FRANKFURT, Germany — Just when it seemed like everybody was betting the farm on battery-electric cars, along comes Mercedes-Benz with a fuel-cell SUV. The GLC F-Cell, which debuted Tuesday at the Frankfurt Motor Show, illustrates that Mercedes' parent Daimler is already planning for the day when straight BEVs aren't enough and potentially fuel-cell cars become vital. It's the follow-up to the 2010 B-Class F-Cell.

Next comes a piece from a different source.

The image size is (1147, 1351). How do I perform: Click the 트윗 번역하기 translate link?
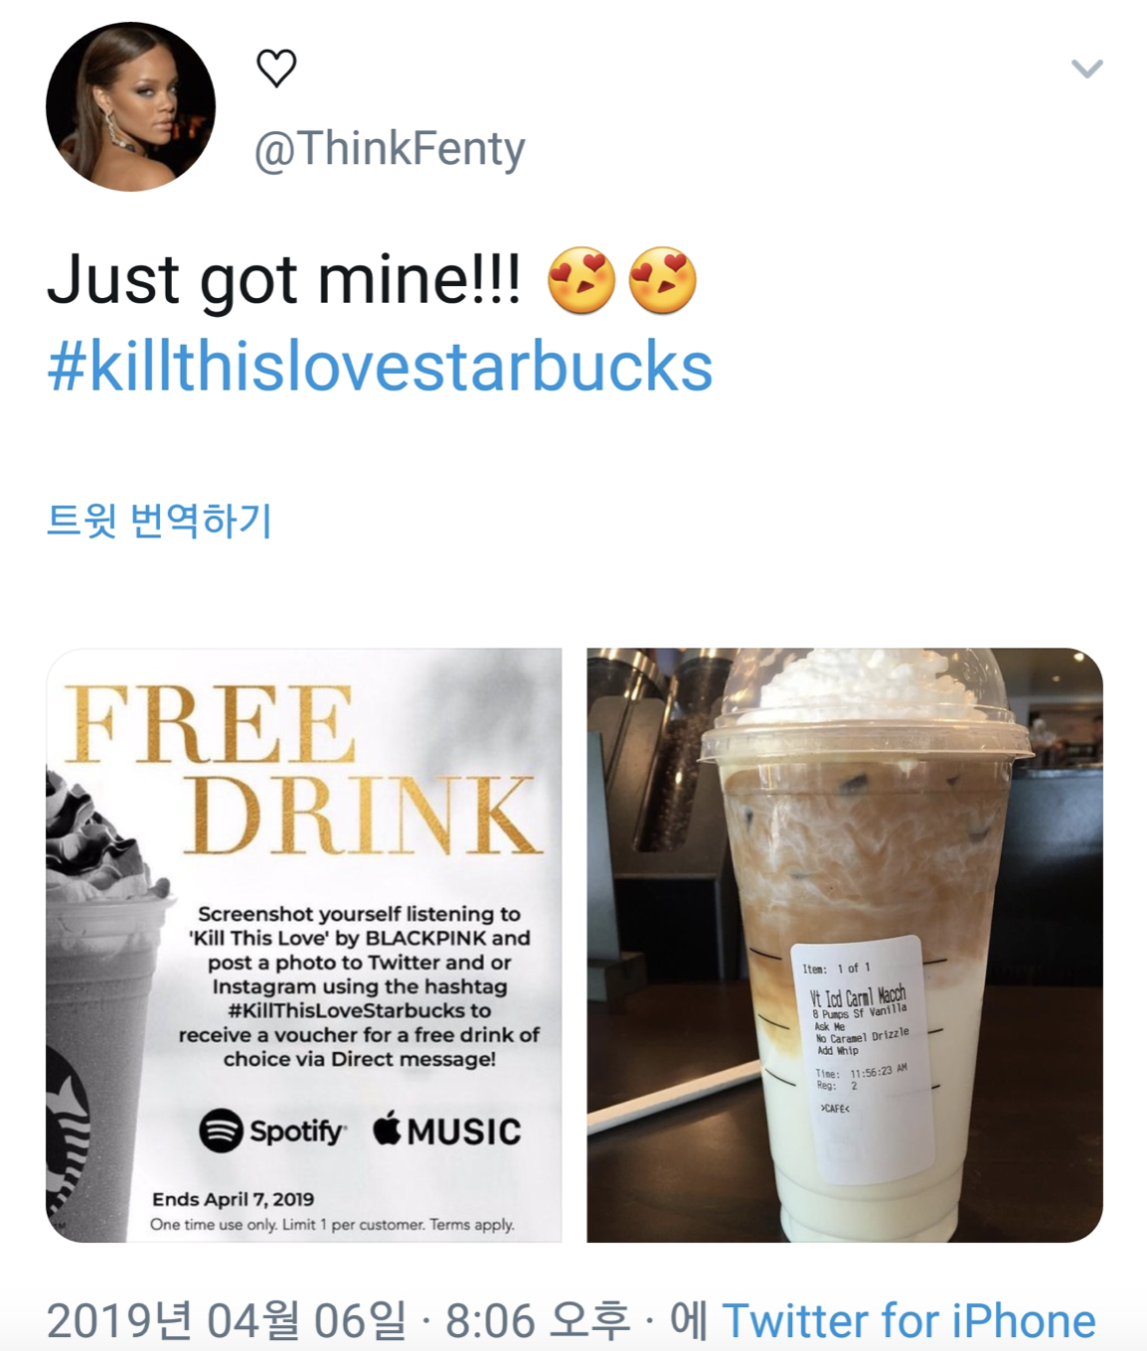[x=159, y=520]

The GLC F-Cell should be ahead of the curve, falling under Daimler's EQ electric-car brand with about 10 pounds of hydrogen stored in two tanks, delivering 272 miles of zero-emission range. It should still move around to act like a normal GLC pretty well, because its electric motor delivers 197 horsepower and 258 pound-feet of torque — the instant kind. The use of fuel-cell technology means the GLC F-Cell's batteries don't need to be as large, expensive or heavy as in a pure BEV, so it uses only a 13.8-kWh lithium-ion battery pack.
While that delivers 30 miles of pure BEV driving on the NEDC test, the rest of the GLC F-Cell's range comes directly from its hydrogen fuel cell acting as an on-board power station. It generates electricity on its own to directly drive the electric motor or to recharge the lithium-ion battery packs, emitting nothing but water vapor.
It's also technically a plug-in hybrid fuel cell/BEV, because the lithium-ion battery can be recharged from either a wall socket or a charging station to deliver more battery range. Its official fuel consumption figure is about a 40 percent step forward from the B-Class F-Cell, while the fuel-cell system is about 30 percent smaller. It's so much smaller that instead of forcing a complete re-engineering job on the underbody to house the tanks, the entire system is now housed inside the standard GLC engine bay. It even uses the standard engine-mount brackets.
Even with an asynchronous electric motor directly driving the front wheels, the GLC F-Cell can fit one of its hydrogen tanks in the engine bay, while the second sits beneath the rear seat. Another big step forward has been a 90 percent reduction in the amount of platinum Mercedes-Benz needs in its fuel cell, which lowers its production costs enormously.
"Our many years of experience with fuel-cell technology pay dividends in the new GLC F-CELL: Its long electric range, short refuelling times and everyday practicality of an SUV will make it the perfect vehicle," Daimler's board member for research and development, Ola Kallenius, said.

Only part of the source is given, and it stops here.